Würde ich nicht unrecht tun, überließe ich ihn einfach seinem Schicksal?
Dieser Gewissenskonflikt wurde sowohl vom Grundgesetz meines Landes (in Artikel 3) als auch von der Menschenrechtscharta der Vereinten Nationen aufgenommen, wo es im Artikel 1 heißt, dass »alle Menschen frei und gleich an Würde und Rechten geboren« sind. Die UN-Menschenrechtscharta und unser Grundgesetz wurden nach den schrecklichen Kriegserfahrungen seitens der Staatengemeinschaft verfasst, um ein ziviles, humanitäres Miteinander auch in Kriegs- und Krisenzeiten einzufordern.
Mit diesen Inhalten bin ich groß geworden. Auch wenn mich in der Schule die endlosen Debatten in den Fächern Politik und Geschichte genervt hatten, erkenne ich heute, wie wertvoll und bedeutsam diese Menschenrechte für ein humanes und zivilisiertes Miteinander sind.

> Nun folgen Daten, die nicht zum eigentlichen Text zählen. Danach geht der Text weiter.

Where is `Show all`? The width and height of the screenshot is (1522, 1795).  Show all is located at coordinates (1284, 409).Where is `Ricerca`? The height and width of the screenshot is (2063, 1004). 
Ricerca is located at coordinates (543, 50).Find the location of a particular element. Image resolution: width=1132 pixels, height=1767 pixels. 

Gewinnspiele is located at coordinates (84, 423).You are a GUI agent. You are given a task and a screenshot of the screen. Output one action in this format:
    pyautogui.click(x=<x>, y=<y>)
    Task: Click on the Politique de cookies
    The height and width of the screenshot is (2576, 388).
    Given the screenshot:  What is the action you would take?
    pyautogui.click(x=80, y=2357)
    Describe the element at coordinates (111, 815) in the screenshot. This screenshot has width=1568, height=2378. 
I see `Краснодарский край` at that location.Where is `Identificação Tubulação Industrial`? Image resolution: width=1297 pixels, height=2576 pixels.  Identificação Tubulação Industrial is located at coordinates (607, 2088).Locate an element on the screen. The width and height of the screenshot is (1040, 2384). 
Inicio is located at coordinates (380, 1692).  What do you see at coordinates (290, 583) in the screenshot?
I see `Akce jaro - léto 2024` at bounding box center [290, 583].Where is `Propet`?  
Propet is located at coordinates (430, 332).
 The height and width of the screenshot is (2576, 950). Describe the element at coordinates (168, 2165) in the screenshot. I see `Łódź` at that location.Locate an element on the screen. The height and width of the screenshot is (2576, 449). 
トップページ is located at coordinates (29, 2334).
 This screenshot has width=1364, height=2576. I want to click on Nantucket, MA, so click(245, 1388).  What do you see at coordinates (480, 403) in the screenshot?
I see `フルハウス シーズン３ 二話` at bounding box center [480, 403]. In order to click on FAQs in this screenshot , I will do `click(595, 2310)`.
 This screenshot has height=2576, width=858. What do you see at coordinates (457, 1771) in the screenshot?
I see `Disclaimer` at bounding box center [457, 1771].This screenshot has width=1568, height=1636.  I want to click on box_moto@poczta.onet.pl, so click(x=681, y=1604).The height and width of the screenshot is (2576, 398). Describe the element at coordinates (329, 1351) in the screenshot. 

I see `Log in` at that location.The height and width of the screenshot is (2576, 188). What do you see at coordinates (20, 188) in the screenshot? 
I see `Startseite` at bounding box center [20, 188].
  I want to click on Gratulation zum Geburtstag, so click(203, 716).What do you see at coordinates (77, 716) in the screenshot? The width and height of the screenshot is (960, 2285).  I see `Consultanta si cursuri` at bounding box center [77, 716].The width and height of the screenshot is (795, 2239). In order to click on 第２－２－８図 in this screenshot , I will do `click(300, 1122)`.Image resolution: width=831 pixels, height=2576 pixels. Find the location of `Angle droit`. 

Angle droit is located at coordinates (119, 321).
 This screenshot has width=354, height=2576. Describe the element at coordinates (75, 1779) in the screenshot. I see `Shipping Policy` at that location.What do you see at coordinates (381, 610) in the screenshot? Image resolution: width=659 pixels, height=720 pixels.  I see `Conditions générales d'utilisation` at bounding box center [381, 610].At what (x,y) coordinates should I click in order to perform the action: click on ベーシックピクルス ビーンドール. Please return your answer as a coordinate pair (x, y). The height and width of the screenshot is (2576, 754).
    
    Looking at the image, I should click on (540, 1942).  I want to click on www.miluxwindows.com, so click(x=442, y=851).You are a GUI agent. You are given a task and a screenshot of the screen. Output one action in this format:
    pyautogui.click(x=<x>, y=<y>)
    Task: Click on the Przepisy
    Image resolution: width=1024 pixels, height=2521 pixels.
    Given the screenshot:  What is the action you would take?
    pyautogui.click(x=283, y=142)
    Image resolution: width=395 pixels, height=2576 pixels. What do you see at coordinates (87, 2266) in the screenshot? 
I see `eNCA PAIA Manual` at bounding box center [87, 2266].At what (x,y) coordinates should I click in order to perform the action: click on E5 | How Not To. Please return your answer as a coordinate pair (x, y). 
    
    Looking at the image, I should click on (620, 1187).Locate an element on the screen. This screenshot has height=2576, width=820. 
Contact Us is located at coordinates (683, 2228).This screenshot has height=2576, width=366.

Die identifizierten Folterer, von denen ich in den Nachrichten gelesen hatte, stehen vor Gericht. Aber ich bin nicht in der Position einer Richterin, ich entscheide nicht über Täter und Opfer, denn das Recht auf Leben haben beide – auf der Lilly rette ich Menschen aus Seenot.
Der Duft von heißem Kakao
Es war bereits dunkel geworden. Mateo und ich waren fast fertig mit dem Einsortieren der Rettungswesten in die großen roten Säcke aus reißfestem Kunststoff. Wie meistens half uns Lucia bei dieser eintönigen Prozedur, die wir nach jeder Bootsrettung hinter uns bringen mussten: Schwimmwesten nach Größen sortieren, zusammenfalten und in eine bestimmte Reihenfolge in die riesigen Taschen legen. Denn wenn beim nächsten Einsatz wieder die Rettungswesten verteilt werden mussten, war Eile angesagt. Gleich würden wir die schweren Säcke an den vorgesehenen Platz auf dem Deck wuchten, und dann blieb die hoffentlich letzte Aufgabe für heute – den Motor mit Süßwasser durchspülen und schauen, ob genug Druck in den Schläuchen ist. Danach nur noch das Boot auftanken, und fertig.
»Hey, Leute«, sagte Lucia. »Habt ihr Lust auf eine heiße Schokolade? Ich kann schon mal eine kochen gehen.«
»Hipp, hipp, hurra!«, klatschte Mateo wie ein Kind in die Hände und wirbelte Lucia durch die Luft. Die beiden waren wirklich ein tolles Paar. Zwei, die sich liebten, die gleichen Ideale teilten und dafür auch die gleichen Strapazen auf sich nahmen, denn sie waren nicht zum ersten Mal zusammen auf einer Rettungsmission.
Als Mateo und ich nach getaner Arbeit in die Schiffsmesse kamen, duftete es schon nach heißem Kakao und nach etwas lecker Gebratenem dazu.
»Santa Maria!«, rief Mateo, »Churros! Ich liebe diese Teile!«
Während wir uns auf die Eckbank um einen der Tische gruppierten, kamen andere aus der Crew dazu. Der Duft von gebratenem Gebäck mit Kakao hatte eine magische Anziehungskraft nach dem anstrengenden Tag. Als Lucia den Teller mit den heißen, vor Fett triefenden Teilchen hervorzauberte, jubelten alle. Besonders laut war Ötzi:
»Wieso kann Lucia so gute Churros machen? Ich dachte, Churros kommen aus Spanien und nicht aus Portugal.«
»Und ich dachte, dass alle Ötzis eher aus den italienischen Alpen und nicht aus Österreich stammen?«, konterte Mateo.
»Der war gut«, sagte Ötzi. »Jetzt kapiere ich endlich, warum ich so gut Italienisch kann, obwohl ich es nie gelernt habe!«, und alle lachten mit.